然而,下一刻,徐琳却反应了过来。出身将门,这身手自然不会比慕容潇差,挣脱开那扣着自己下颚的手,语气同样变得十分激动。“那个女人本来就是贱、人,王爷,我真不明白,如今你的妻子是我,不是她。那个女人为了荣华富贵,给他人生子,这样的女人有哪一点比得上我。”
“你哪一点都比不过她。”慕容潇冷冷的丢下这句话,又打量了徐琳两眼,“本王说过,给了你王妃的名分,就不要再贪恋其他。本王给徐老将军一次面子,册封你为王妃,但绝对不会有下次。”
说完,慕容潇扬长而去。望着这淡漠的背影,徐琳的眼中尽是杀气。狠狠捏紧的双手,似要渗透出血。
而秦婉儿此刻却并不知道,徐琳对于自己的恨意已经到了极致。眼瞧着躺在床、上的孩子,高烧不退,昏迷不醒,一个出生不足两个月的孩子就要承担这种折磨,让秦婉儿心疼到了极致。

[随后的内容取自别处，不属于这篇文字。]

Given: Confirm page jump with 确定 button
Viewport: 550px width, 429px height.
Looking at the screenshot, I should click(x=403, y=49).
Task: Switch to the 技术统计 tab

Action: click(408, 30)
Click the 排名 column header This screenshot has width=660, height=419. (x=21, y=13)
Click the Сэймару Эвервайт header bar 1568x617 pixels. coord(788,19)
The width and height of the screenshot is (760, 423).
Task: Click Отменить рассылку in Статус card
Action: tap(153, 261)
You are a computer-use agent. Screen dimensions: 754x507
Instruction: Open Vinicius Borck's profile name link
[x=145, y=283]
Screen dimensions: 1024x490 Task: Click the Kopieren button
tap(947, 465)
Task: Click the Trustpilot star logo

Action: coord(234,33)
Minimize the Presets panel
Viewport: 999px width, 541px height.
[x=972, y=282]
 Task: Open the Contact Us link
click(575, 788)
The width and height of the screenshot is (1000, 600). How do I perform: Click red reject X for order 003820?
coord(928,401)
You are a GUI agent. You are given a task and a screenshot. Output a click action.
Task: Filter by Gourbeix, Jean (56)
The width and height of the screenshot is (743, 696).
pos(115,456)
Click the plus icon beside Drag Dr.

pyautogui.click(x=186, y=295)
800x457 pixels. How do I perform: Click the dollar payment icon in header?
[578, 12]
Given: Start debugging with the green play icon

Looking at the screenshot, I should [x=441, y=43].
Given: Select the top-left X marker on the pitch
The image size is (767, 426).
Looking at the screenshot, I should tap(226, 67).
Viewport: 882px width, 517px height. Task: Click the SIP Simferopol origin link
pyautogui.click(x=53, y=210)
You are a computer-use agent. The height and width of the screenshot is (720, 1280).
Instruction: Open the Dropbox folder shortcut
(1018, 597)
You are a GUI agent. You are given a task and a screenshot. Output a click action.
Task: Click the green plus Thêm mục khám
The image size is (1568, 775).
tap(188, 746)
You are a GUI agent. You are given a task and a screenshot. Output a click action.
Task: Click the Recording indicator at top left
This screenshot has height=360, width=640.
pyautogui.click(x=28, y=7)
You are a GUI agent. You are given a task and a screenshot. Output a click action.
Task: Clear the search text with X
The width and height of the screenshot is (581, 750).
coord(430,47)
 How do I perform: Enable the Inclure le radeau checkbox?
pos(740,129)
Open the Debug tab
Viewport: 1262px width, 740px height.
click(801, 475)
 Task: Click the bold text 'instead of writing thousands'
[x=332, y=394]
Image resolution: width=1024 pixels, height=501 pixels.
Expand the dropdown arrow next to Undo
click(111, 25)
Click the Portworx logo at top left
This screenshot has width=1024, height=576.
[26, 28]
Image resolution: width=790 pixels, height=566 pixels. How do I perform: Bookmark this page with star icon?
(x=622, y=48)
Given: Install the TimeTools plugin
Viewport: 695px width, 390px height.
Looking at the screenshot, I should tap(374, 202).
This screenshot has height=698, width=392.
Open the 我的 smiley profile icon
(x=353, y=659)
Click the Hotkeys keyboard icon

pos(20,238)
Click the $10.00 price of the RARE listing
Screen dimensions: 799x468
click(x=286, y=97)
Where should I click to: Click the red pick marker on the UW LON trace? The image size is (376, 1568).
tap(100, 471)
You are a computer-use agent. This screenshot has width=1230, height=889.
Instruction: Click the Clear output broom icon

“别担心,朕已经下旨,让太医们全力抢救。”慕容舜长叹了口气,自回宫以后,就见秦婉儿一直守在床前,茶饭不思,心里也很是着急,只能好言劝劝。“先去用膳吧,这儿有宫女们伺候着,你若是倒下了,谁来照顾孩子。”
朕让你们陪葬3
秦婉儿闻得此言,才微微有了些反应。如一个木偶人一样,一口一口的吃下饭食。
“太医,太医。”慕容舜握着孩子的小手,顿时感觉到了孩子在抽搐,顿觉不好。
太医闻言,连忙从殿外赶来把脉。秦婉儿放下碗筷,看着孩子的手脚都一齐在抽搐,心知不好。
“皇上,臣要给小皇子施针,还请回避。”太医回道。
慕容舜点了点头,不顾秦婉儿的挣扎,冷静的将秦婉儿抱开。“你留在这儿,只会影响太医施救,先随着朕离开。”